## [TRY IT]
Print the data exactly as it is given, please.

## [DATA]
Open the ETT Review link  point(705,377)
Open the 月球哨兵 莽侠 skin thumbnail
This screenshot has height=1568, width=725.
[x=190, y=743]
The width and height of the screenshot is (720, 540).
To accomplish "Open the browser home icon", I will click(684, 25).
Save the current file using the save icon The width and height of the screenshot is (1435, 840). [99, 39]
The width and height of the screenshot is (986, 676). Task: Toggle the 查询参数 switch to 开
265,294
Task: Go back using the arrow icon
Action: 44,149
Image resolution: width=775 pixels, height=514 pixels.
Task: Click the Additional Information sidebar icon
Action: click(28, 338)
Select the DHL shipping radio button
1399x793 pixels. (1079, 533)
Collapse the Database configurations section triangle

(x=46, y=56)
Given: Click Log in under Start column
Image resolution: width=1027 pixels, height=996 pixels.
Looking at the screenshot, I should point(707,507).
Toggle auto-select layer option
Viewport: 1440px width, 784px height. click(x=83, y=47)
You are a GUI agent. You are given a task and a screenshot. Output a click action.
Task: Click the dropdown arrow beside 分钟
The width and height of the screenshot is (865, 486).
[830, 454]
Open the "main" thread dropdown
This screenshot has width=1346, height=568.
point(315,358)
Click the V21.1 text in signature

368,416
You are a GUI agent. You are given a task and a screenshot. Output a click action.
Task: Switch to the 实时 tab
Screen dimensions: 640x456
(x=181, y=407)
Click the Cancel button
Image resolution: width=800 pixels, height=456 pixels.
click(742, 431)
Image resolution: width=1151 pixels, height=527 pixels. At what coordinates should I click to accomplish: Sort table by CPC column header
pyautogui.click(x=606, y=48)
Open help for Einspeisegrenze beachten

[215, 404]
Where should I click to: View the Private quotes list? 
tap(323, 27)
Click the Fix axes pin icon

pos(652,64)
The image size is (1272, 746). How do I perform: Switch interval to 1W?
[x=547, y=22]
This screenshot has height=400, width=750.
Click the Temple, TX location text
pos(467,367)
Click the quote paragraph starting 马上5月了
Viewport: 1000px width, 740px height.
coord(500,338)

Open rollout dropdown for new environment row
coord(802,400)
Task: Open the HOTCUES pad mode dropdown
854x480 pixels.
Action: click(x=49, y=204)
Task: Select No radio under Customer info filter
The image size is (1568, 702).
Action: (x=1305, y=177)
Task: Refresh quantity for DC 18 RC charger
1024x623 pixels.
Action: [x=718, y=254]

## [EXERCISE OUTPUT]
Open the ETT Review link  point(705,377)
Open the 月球哨兵 莽侠 skin thumbnail
This screenshot has height=1568, width=725.
[x=190, y=743]
The width and height of the screenshot is (720, 540).
To accomplish "Open the browser home icon", I will click(684, 25).
Save the current file using the save icon The width and height of the screenshot is (1435, 840). [99, 39]
The width and height of the screenshot is (986, 676). Task: Toggle the 查询参数 switch to 开
265,294
Task: Go back using the arrow icon
Action: 44,149
Image resolution: width=775 pixels, height=514 pixels.
Task: Click the Additional Information sidebar icon
Action: click(28, 338)
Select the DHL shipping radio button
1399x793 pixels. (1079, 533)
Collapse the Database configurations section triangle

(x=46, y=56)
Given: Click Log in under Start column
Image resolution: width=1027 pixels, height=996 pixels.
Looking at the screenshot, I should point(707,507).
Toggle auto-select layer option
Viewport: 1440px width, 784px height. click(x=83, y=47)
You are a GUI agent. You are given a task and a screenshot. Output a click action.
Task: Click the dropdown arrow beside 分钟
The width and height of the screenshot is (865, 486).
[830, 454]
Open the "main" thread dropdown
This screenshot has width=1346, height=568.
point(315,358)
Click the V21.1 text in signature

368,416
You are a GUI agent. You are given a task and a screenshot. Output a click action.
Task: Switch to the 实时 tab
Screen dimensions: 640x456
(x=181, y=407)
Click the Cancel button
Image resolution: width=800 pixels, height=456 pixels.
click(742, 431)
Image resolution: width=1151 pixels, height=527 pixels. At what coordinates should I click to accomplish: Sort table by CPC column header
pyautogui.click(x=606, y=48)
Open help for Einspeisegrenze beachten

[215, 404]
Where should I click to: View the Private quotes list? 
tap(323, 27)
Click the Fix axes pin icon

pos(652,64)
The image size is (1272, 746). How do I perform: Switch interval to 1W?
[x=547, y=22]
This screenshot has height=400, width=750.
Click the Temple, TX location text
pos(467,367)
Click the quote paragraph starting 马上5月了
Viewport: 1000px width, 740px height.
coord(500,338)

Open rollout dropdown for new environment row
coord(802,400)
Task: Open the HOTCUES pad mode dropdown
854x480 pixels.
Action: click(x=49, y=204)
Task: Select No radio under Customer info filter
The image size is (1568, 702).
Action: (x=1305, y=177)
Task: Refresh quantity for DC 18 RC charger
1024x623 pixels.
Action: [x=718, y=254]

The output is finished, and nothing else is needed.